▸ What this task involves: Print exactly the lines below between the line holding "Where should I click to: Enable" and the line holding "The height and width of the screenshot is (303, 676).", inclusive, and nothing more.

(Raw data)

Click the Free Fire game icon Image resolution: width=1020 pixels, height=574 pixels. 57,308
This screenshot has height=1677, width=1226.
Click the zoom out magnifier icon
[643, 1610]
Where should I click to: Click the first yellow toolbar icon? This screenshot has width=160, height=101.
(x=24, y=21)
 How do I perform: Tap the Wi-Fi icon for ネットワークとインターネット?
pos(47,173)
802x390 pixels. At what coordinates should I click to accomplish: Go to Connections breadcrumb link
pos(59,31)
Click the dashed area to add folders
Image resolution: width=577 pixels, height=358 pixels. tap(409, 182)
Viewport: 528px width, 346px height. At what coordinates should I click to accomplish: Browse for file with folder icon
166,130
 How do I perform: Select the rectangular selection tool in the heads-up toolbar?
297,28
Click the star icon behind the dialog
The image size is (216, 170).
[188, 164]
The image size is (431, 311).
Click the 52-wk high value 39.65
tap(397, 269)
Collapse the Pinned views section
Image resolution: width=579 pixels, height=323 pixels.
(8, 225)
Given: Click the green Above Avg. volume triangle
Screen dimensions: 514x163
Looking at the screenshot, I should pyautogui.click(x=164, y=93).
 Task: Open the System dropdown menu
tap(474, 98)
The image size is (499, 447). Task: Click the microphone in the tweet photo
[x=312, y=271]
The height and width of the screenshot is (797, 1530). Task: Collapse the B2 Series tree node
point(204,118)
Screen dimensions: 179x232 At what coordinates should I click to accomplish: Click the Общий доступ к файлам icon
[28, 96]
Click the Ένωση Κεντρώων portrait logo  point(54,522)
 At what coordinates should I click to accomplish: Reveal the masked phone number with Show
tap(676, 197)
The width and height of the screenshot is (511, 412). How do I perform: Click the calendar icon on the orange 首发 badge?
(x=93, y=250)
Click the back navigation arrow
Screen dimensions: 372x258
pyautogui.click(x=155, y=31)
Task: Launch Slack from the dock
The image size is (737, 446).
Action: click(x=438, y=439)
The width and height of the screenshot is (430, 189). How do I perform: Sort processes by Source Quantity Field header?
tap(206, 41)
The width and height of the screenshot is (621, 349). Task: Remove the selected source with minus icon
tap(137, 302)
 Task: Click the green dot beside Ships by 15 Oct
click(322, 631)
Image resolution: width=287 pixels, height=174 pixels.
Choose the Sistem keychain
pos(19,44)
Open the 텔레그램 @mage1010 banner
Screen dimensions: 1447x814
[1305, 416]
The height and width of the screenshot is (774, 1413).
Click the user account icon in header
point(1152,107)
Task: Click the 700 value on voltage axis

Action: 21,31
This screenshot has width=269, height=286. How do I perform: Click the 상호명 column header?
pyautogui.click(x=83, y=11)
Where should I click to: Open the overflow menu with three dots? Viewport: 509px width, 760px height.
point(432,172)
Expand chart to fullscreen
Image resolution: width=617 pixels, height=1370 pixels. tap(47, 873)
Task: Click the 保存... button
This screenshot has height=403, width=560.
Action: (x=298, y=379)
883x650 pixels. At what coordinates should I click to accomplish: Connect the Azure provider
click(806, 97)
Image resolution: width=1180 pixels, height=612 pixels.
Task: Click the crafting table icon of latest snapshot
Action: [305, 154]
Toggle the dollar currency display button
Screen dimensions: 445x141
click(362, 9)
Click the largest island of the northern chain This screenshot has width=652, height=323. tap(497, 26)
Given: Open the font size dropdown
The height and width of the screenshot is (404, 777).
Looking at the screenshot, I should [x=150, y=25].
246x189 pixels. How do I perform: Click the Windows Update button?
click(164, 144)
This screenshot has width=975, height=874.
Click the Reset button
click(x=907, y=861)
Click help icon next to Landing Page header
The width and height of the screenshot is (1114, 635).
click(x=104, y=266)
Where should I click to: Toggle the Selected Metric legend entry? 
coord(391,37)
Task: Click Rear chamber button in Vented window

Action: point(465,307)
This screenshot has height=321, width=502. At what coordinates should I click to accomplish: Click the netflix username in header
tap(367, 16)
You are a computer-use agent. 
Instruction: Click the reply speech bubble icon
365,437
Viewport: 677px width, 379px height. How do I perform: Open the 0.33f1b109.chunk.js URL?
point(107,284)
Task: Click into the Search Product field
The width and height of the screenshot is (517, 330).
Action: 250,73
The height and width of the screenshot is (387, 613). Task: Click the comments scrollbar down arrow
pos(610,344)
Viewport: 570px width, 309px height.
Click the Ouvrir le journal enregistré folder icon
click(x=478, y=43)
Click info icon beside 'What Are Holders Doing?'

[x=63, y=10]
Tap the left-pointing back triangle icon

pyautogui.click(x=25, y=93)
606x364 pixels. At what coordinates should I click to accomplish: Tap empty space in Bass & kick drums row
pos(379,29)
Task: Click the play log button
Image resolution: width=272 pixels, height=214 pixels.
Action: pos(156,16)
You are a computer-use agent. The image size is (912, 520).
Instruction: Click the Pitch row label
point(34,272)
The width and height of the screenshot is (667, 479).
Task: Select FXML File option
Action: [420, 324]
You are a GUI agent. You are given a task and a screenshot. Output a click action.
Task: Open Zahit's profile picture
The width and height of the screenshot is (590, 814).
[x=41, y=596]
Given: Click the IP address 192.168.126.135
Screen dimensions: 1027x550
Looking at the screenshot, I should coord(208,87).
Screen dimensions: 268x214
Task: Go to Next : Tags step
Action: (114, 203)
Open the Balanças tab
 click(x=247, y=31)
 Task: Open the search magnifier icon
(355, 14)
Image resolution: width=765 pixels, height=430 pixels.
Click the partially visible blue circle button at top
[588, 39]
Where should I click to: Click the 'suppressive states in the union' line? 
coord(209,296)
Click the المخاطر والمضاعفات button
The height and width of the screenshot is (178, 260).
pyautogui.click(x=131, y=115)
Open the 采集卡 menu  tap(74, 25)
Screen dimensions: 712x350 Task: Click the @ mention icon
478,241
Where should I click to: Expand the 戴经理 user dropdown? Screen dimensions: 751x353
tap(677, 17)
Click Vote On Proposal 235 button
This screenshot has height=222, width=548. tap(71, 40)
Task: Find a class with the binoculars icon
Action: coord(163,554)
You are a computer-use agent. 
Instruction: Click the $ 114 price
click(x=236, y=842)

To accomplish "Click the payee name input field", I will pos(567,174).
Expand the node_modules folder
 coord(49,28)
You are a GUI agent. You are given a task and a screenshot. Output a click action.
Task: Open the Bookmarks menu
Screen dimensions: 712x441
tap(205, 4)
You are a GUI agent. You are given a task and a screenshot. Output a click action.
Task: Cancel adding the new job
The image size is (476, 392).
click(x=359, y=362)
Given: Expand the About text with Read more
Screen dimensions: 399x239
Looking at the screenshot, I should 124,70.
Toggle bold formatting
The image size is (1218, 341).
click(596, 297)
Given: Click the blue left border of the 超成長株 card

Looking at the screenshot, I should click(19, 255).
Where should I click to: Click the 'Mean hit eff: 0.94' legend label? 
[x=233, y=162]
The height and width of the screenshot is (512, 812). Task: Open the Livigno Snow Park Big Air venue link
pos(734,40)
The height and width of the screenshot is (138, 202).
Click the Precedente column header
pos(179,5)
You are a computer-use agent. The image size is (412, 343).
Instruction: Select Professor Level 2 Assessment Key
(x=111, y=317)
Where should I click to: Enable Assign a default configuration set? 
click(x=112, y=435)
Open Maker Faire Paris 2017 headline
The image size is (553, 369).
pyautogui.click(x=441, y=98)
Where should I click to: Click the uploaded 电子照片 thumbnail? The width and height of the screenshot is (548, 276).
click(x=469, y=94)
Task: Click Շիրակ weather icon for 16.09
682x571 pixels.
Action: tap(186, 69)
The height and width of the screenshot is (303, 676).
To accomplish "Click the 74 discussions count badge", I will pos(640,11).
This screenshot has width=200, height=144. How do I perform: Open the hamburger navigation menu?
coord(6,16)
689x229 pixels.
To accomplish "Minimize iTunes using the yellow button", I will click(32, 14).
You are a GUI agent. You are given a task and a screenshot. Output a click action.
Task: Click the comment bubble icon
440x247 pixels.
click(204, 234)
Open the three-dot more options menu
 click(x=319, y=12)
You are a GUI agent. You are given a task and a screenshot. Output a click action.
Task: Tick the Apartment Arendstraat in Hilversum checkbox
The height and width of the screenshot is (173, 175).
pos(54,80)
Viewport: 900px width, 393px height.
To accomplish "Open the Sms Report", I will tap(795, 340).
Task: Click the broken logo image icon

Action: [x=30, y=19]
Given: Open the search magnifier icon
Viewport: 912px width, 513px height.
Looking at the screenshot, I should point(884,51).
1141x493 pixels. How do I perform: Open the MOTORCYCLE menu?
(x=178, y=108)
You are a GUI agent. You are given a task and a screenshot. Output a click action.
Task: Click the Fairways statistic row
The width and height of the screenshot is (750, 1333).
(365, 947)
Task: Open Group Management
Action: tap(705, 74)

(End Raw data)

▸ Written response:
Where should I click to: Enable Assign a default configuration set? 
click(x=112, y=435)
Open Maker Faire Paris 2017 headline
The image size is (553, 369).
pyautogui.click(x=441, y=98)
Where should I click to: Click the uploaded 电子照片 thumbnail? The width and height of the screenshot is (548, 276).
click(x=469, y=94)
Task: Click Շիրակ weather icon for 16.09
682x571 pixels.
Action: tap(186, 69)
The height and width of the screenshot is (303, 676).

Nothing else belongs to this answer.